▶ _Objectives_:
1. In the article on Amazon's stock, what revenue did Amazon post for the fourth quarter?
2. Extend the article on Amazon's stock by writing on from its last sentence.

▶ _Document text_:
Drawing the ire of value investors has become very easy lately; all someone has to do is say something remotely positive about Amazon . For many, the company's enormous P/E of 3,000 is practically offensive, especially when compared to Apple's P/E of 10. In many respects, I agree. Then again, these same investors can never muster up enough conviction to short the stock.
Granted, by every measurable standard the stock is expensive; there's no debate there. Plus, concerns about the company's razor-and-blades model are valid. On the other hand, it's punitive to continue to fight this incredible growth story. Besides, Amazon has been expensive for almost a decade, including gains of more than 250% over the past five years. And if fourth-quarter earnings were any indication, this company has no plans of slowing down.
Numbers were unassuming, but great where it mattered
First, here's the bad news: Amazon posted net income of $97 million, or $0.21 per share on revenue of $21.27 billion. The company missed top-line estimates of $22.26 billion, while falling $0.06 short on consensus earnings per share. And for a company that's heavily criticized for its bottom line, that net income dropped 45% year over year was a major concern.
However, that's a metric for value investors. Growth is what Amazon shareholders are paying for. In that regard, Amazon delivered 22% year over year. This continued its streak that spans six quarters where the company's revenue growth has averaged 30%. For the quarter, unit growth was up 32% year over year.

▶ _Data extract_:
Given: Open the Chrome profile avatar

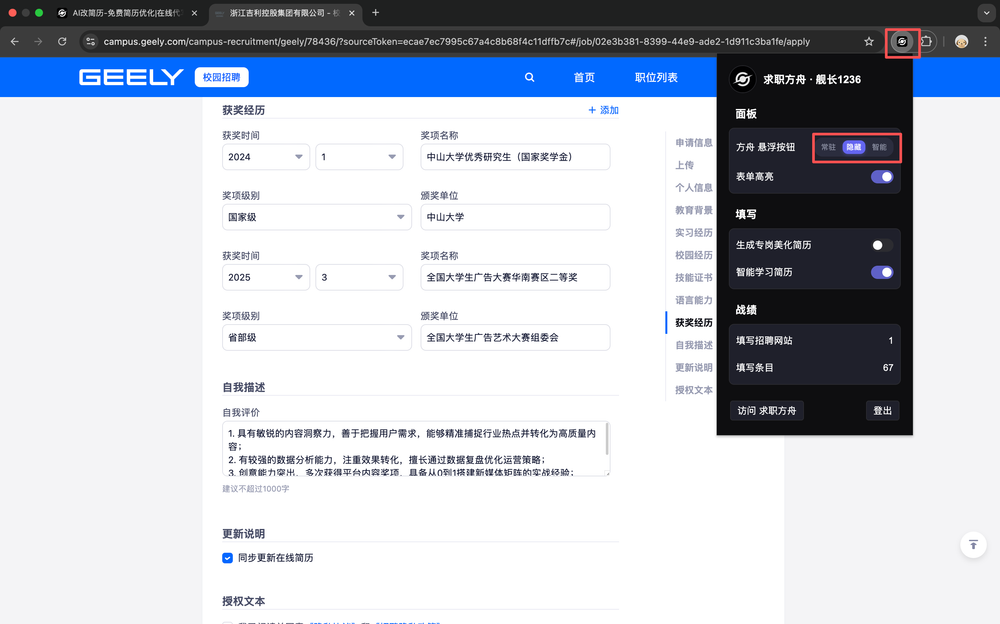Looking at the screenshot, I should [961, 42].
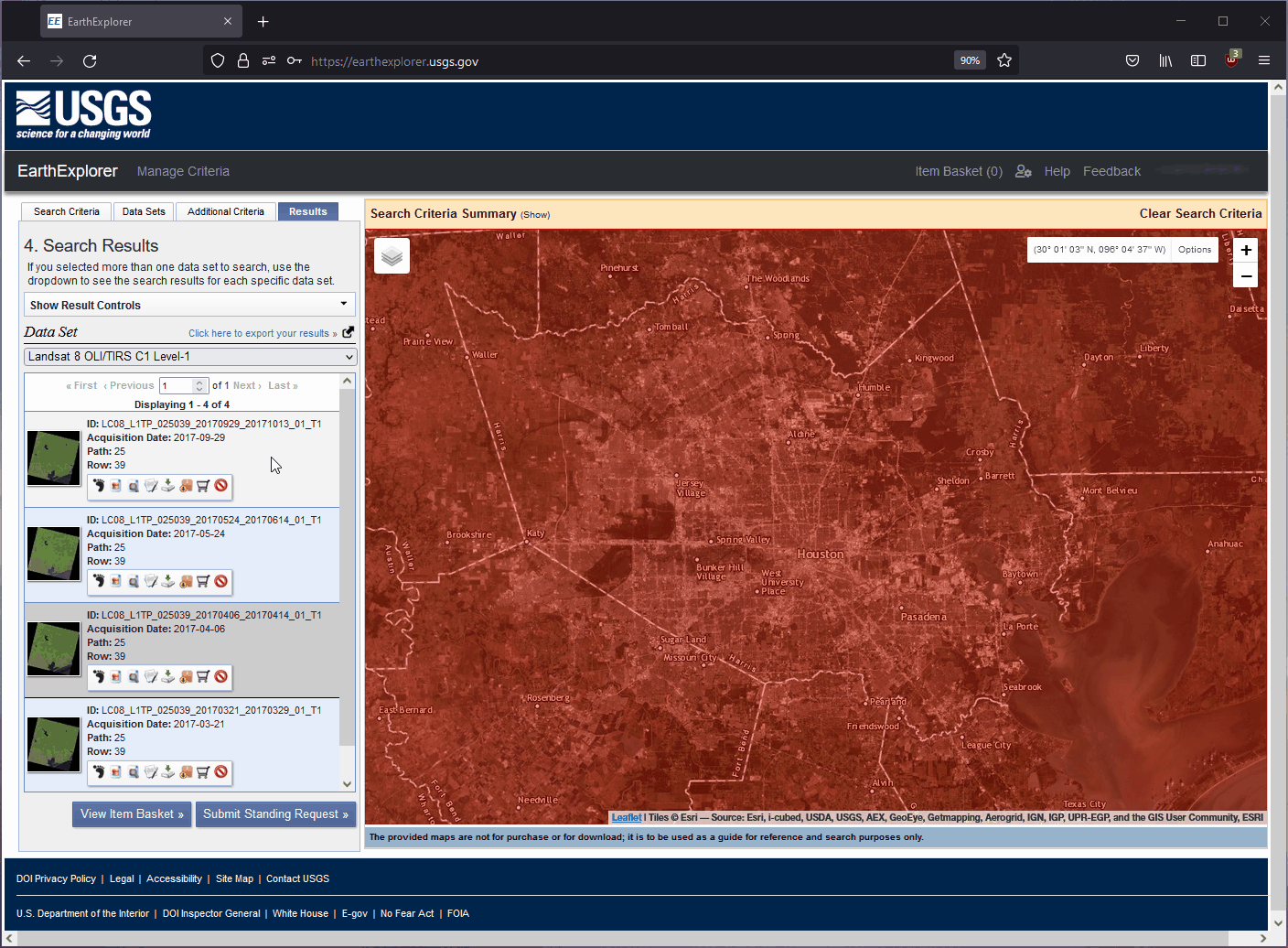Image resolution: width=1288 pixels, height=948 pixels.
Task: Exclude the 2017-04-06 scene from results
Action: (220, 676)
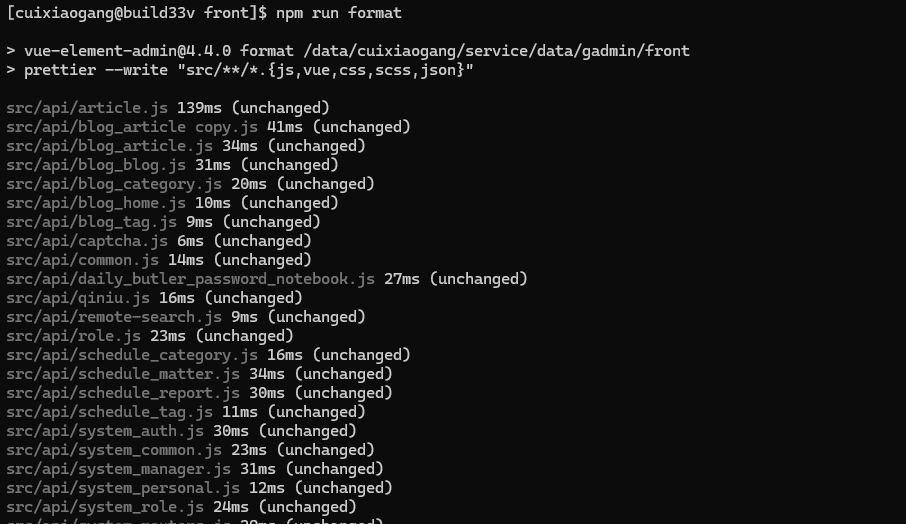Select the src/api/article.js output line
The height and width of the screenshot is (524, 906).
[168, 108]
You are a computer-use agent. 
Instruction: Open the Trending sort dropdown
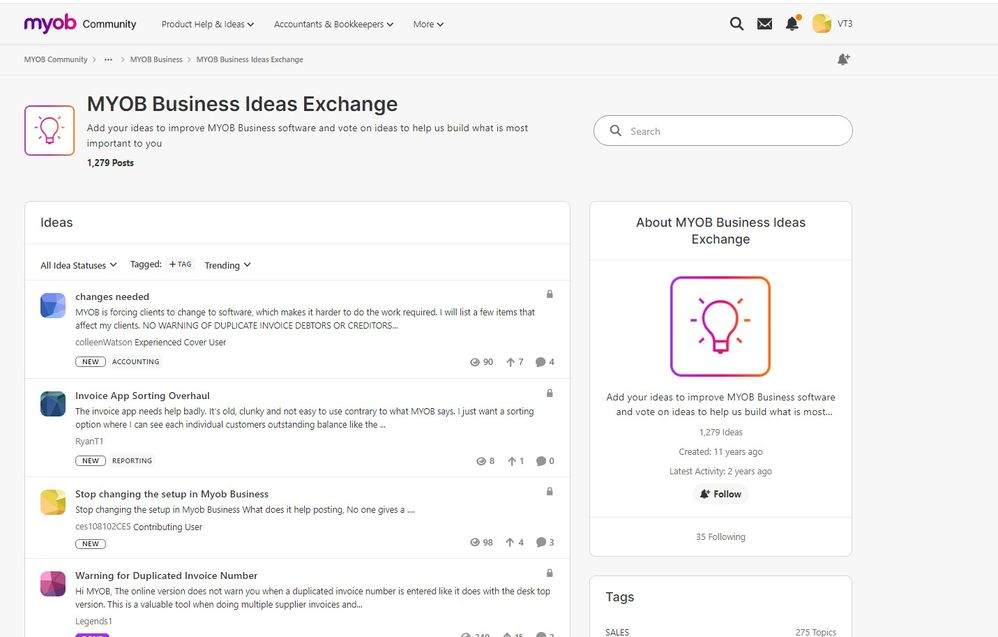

▶ _Outputs by task_:
1. $21.27 billion

2.
Likewise, media revenue was up over 13%. It's not outperforming Netflix, but Amazon doesn't need to, at least not now. In the "other" category, there's cloud services, which surged 64%. While this is certainly impressive, I don't think cloud giants salesforce.com and Oracle are running for cover.
Core merchandise revenue was solid, advancing by 28%. All of that notwithstanding, the one impressive aspect about this quarter was Amazon's strong performance in operating margin. Despite the company's strong growth over the years, this has been the one area where Amazon has been unable to gain credibility.
Investors were encouraged that the company is beginning to develop some leverage in that area. Amazon advanced gross margin by 3.5%. The company showed strong efficiency by cutting costs in shipping and focusing on higher-value services. Similarly, pro forma operating income increased 47% while operating income surged 56%. All of which led to a margin improvement of fifty basis points.
Is a new Amazon on the horizon or new investors?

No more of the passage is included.